In that meeting room, Khairu let out a long, slow breath. The defensiveness was gone, replaced by a weary acceptance. “You’re right,” he said, looking around the table. “I’ve been trying to steer and navigate at the same time. I’ve been a terrible ‘Project Lead’ because I was trying to be two things at once, and failing at both.”

He looked at Devan. “Devan, you’ve been the real technical leader on this project from day one, even when I was fighting you. I’m making it official. You are the Tech Lead. Your word is final on how we build.”

Then he turned to the rest of us, a new resolve in his eyes. “My job is to be the Project Manager. I will tell you what we need to build and when. And I will fight to give you the time and resources you need to do it the right way. I will be your shield.”

It was like a pressure valve had been released in the soul of the team. We spent the next hour on the whiteboard, mapping our new reality.
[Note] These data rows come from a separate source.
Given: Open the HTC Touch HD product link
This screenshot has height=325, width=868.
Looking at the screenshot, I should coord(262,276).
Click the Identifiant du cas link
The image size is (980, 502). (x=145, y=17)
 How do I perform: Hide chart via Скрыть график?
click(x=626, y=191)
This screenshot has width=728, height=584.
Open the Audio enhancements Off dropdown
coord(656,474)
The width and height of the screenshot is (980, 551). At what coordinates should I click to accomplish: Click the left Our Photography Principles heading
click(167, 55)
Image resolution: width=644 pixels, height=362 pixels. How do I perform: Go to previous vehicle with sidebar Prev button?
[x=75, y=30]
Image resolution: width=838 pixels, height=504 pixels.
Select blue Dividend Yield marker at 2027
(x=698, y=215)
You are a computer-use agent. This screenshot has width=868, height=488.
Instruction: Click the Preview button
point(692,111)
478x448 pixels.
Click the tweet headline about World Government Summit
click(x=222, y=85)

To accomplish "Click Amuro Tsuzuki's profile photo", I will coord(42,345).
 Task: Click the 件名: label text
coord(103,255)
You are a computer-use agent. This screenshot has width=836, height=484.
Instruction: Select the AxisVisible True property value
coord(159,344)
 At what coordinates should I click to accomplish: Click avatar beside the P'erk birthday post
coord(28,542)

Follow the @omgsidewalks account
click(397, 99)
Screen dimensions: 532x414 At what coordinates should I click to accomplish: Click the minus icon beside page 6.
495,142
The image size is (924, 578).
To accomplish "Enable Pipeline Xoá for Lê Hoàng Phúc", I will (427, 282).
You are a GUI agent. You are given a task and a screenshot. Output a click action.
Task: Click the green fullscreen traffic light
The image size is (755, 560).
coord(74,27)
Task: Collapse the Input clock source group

  • Requirement questions? Go to Khairu.
  • Architectural questions? Go to Devan.
  • Stakeholder wants a “quick change”? They talk to Khairu, who then discusses the priority and timeline impact with Devan.

Epilogue: Sailing True

The next sprint planning meeting was a revelation. Khairu presented the user stories, clearly defining the “what” and “why.” Then he turned the floor over to Devan, who walked the team through the technical strategy, whiteboarding the “how.” For the first time, there was a single, coherent plan.

Our AdonisJS app, once a source of conflict, became a joy to work on again. We were building it the right way, and we were hitting our deadlines. The code was clean, the features were solid, and the team was happy.

We learned that the title “Project Lead” is a trap. It’s a dangerously ambiguous term that invites chaos. A team doesn’t need a single, all-powerful “lead.” It needs leadership. It needs a compass to set the direction and a rudder to steer the ship. And it needs to know, without a shadow of a doubt, who is holding which.